→ **WHAT TO PRODUCE**
Only the lines from the one with "You are a computer-use agent. Viewport: 965px" to the end of the data, both ends included, should be output, exactly as they stand and without pictures.

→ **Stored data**
BEGIN
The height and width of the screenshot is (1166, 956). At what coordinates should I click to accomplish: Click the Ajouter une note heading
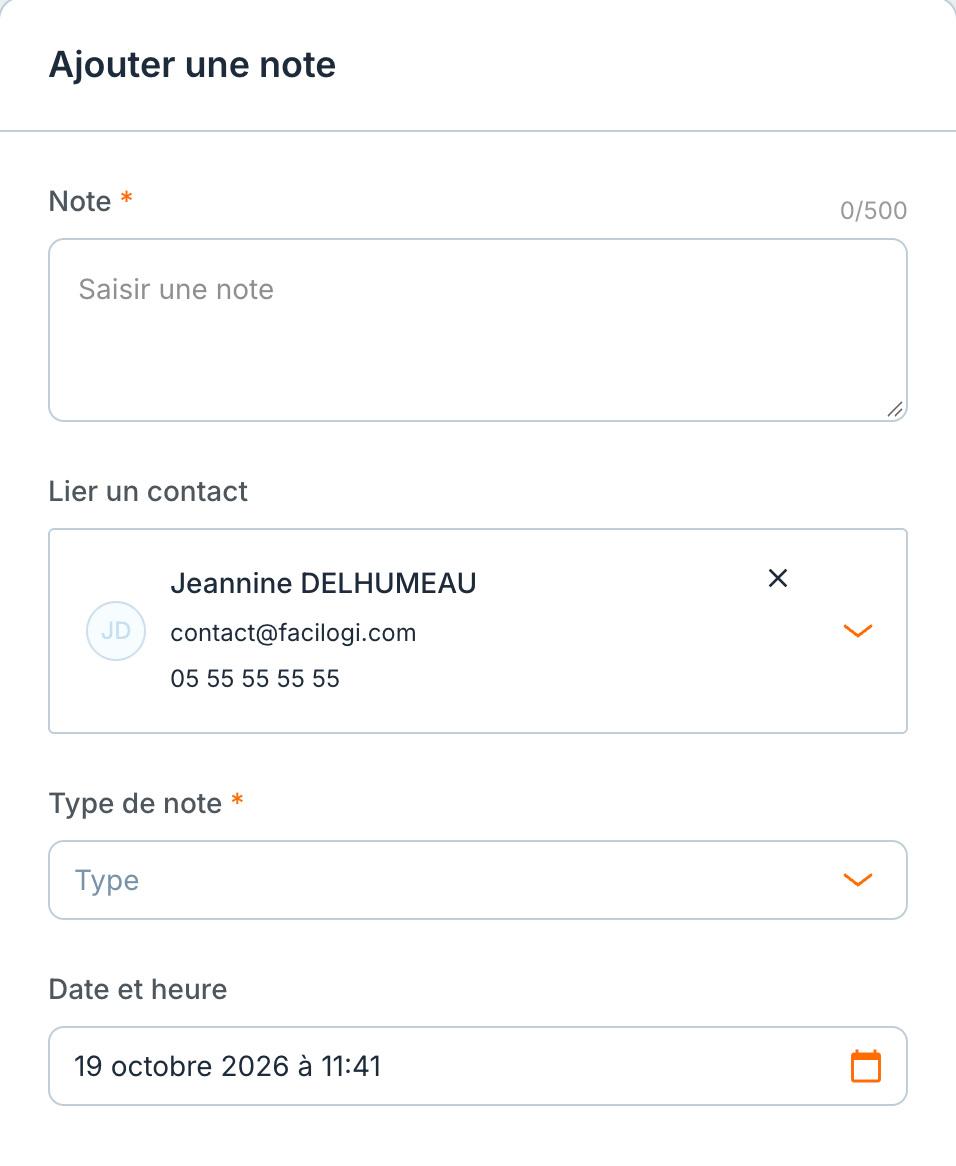click(193, 65)
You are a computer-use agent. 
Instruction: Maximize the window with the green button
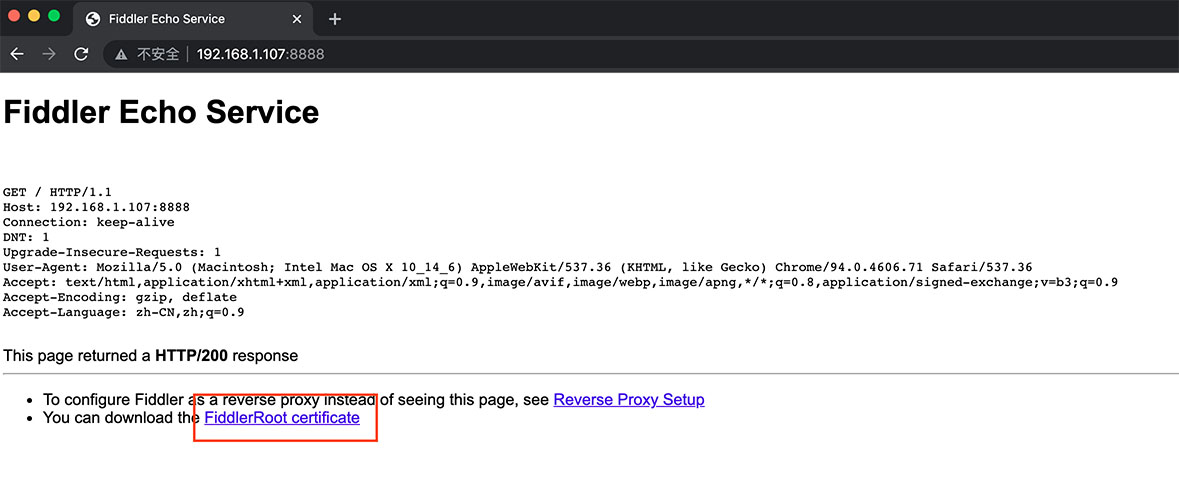click(x=54, y=16)
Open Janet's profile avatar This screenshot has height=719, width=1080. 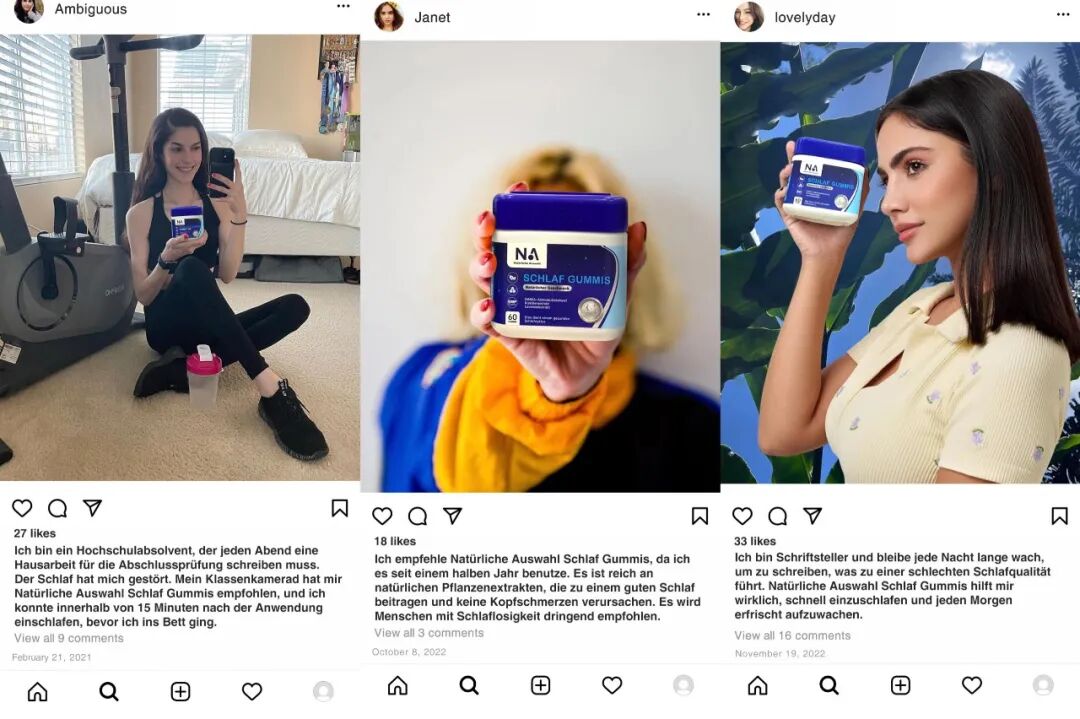tap(388, 17)
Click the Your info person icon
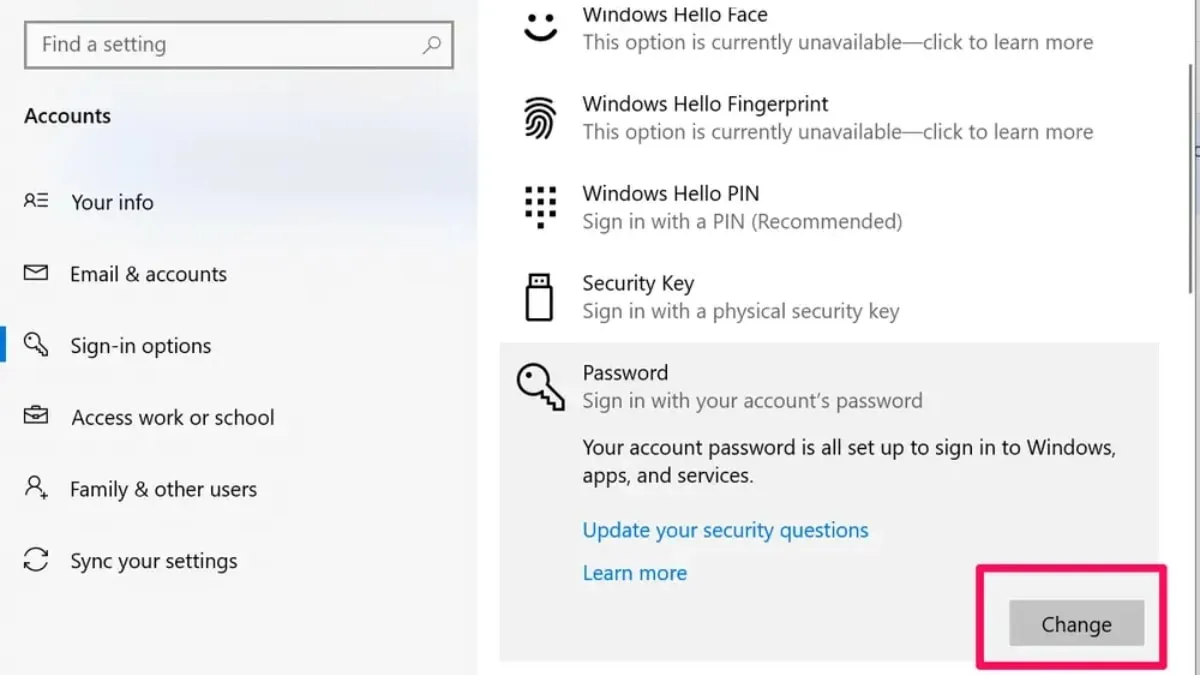The height and width of the screenshot is (675, 1200). click(36, 201)
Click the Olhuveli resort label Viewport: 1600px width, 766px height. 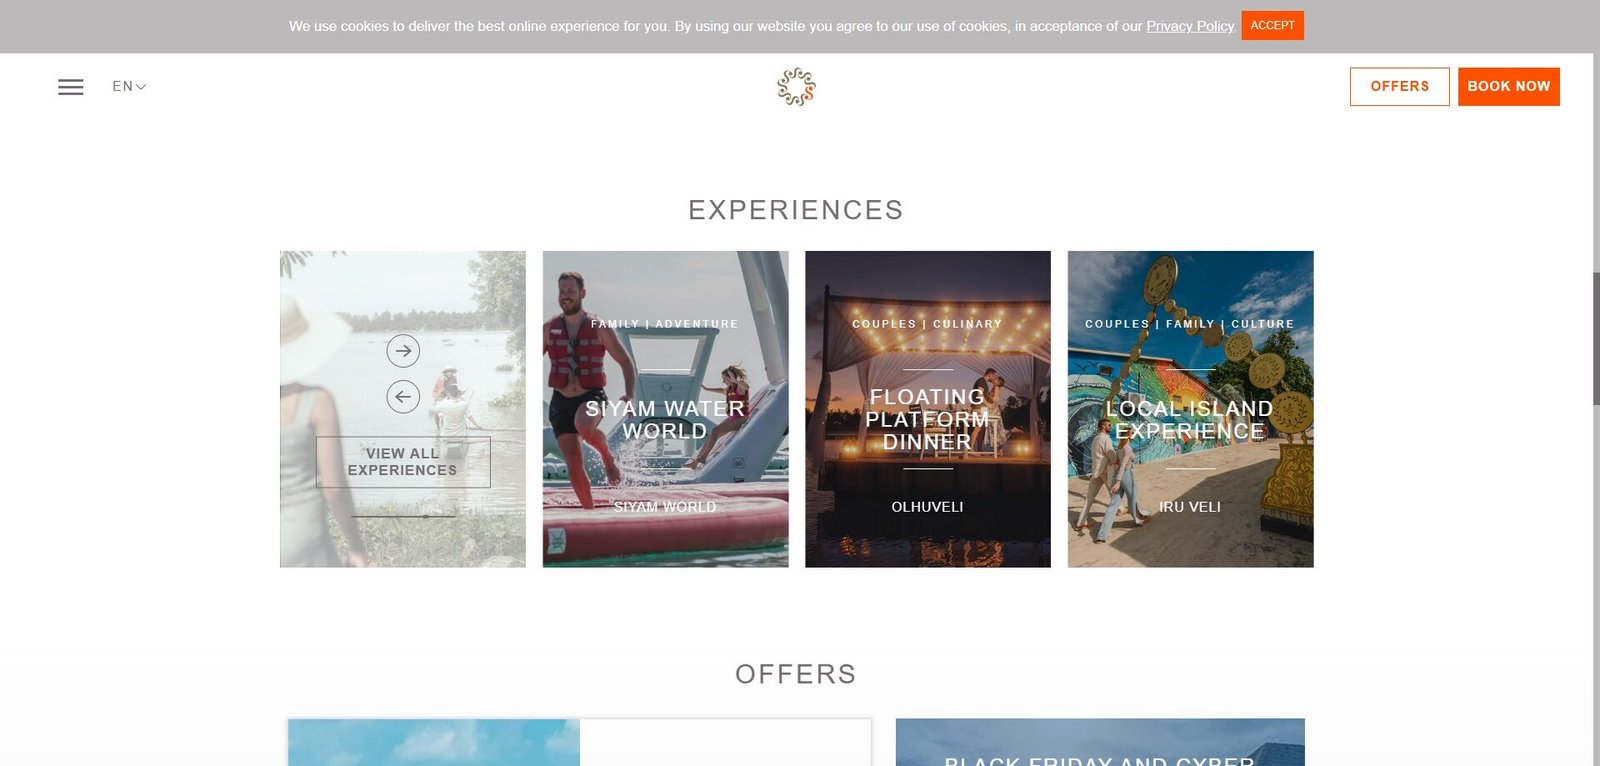coord(928,507)
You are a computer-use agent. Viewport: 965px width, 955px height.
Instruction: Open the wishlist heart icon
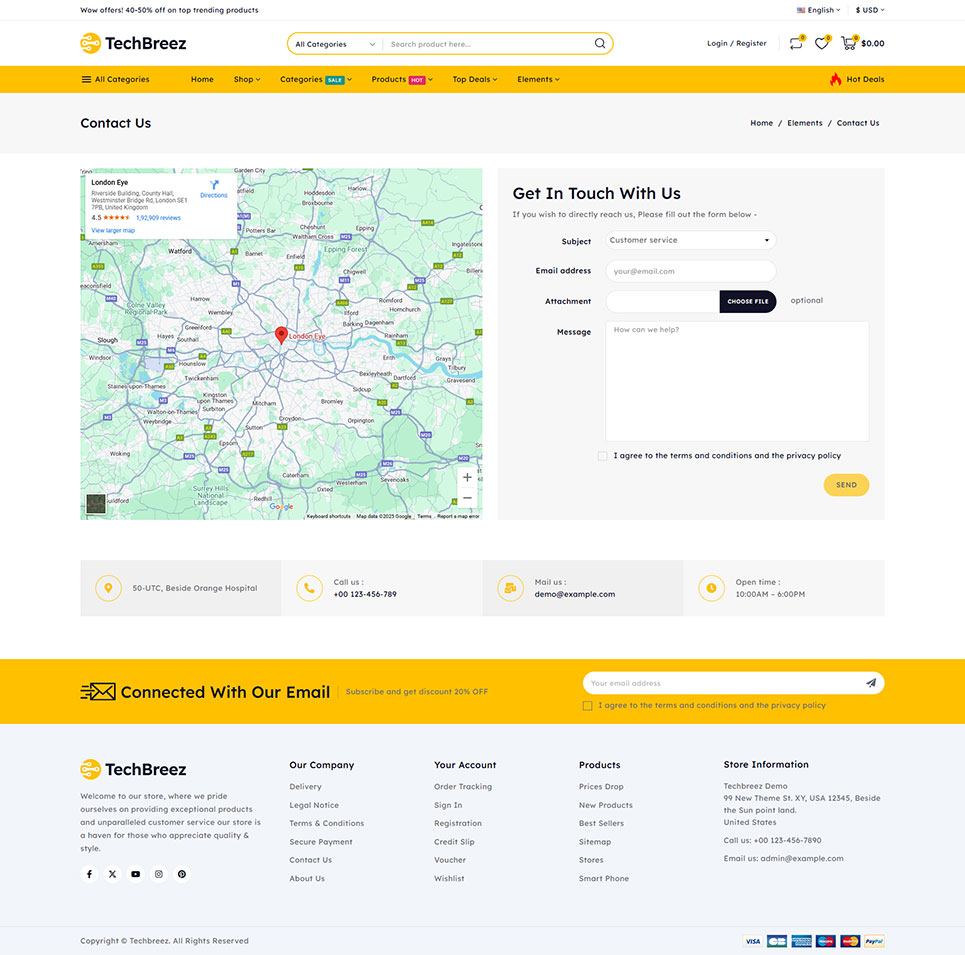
END
→ **ANSWER BOX**
You are a computer-use agent. Viewport: 965px width, 955px height.
Instruction: Open the wishlist heart icon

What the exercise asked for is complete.